## WORK TO BE COMPLETED
Where does the string "agent" occur in the records? Copy each line that holds it.

## MATERIALS PROVIDED
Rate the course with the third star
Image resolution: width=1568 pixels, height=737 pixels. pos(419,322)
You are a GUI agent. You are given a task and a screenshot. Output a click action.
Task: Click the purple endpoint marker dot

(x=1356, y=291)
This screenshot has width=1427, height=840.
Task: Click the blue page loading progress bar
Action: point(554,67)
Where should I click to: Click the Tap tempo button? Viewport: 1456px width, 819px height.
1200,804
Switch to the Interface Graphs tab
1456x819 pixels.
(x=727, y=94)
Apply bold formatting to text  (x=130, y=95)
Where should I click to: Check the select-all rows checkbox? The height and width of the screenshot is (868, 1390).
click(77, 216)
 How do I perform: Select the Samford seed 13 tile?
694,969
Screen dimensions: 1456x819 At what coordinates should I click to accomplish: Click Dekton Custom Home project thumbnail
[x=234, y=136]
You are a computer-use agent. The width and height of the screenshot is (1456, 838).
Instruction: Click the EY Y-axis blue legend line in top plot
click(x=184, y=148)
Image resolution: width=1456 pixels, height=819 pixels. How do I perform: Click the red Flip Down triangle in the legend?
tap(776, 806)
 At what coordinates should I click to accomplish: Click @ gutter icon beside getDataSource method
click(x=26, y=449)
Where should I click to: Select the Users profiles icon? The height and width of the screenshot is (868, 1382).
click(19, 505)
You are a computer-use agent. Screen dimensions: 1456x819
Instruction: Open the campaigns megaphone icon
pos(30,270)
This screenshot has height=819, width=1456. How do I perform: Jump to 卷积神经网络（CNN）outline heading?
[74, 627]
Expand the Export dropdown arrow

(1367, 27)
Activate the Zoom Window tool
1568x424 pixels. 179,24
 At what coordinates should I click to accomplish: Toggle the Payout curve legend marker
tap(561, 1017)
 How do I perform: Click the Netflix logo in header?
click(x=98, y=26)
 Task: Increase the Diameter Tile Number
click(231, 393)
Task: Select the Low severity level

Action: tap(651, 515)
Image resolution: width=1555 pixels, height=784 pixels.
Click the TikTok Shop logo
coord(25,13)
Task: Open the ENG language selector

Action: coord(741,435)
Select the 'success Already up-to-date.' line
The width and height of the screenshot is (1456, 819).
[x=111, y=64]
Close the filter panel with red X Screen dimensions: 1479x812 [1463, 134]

## ANSWER TO THE PROBLEM
You are a GUI agent. You are given a task and a screenshot. Output a click action.
You are a computer-use agent. The width and height of the screenshot is (1456, 838).
You are a computer-use agent. Screen dimensions: 1456x819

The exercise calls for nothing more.